[Start of Attachment]

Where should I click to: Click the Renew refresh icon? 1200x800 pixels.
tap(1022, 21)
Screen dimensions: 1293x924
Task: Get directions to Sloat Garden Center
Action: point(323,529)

[End of Attachment]

■ Your instructions ■
Write each entry out again. Do not change a word.

■ Problem solution ■
Where should I click to: Click the Renew refresh icon? 1200x800 pixels.
tap(1022, 21)
Screen dimensions: 1293x924
Task: Get directions to Sloat Garden Center
Action: point(323,529)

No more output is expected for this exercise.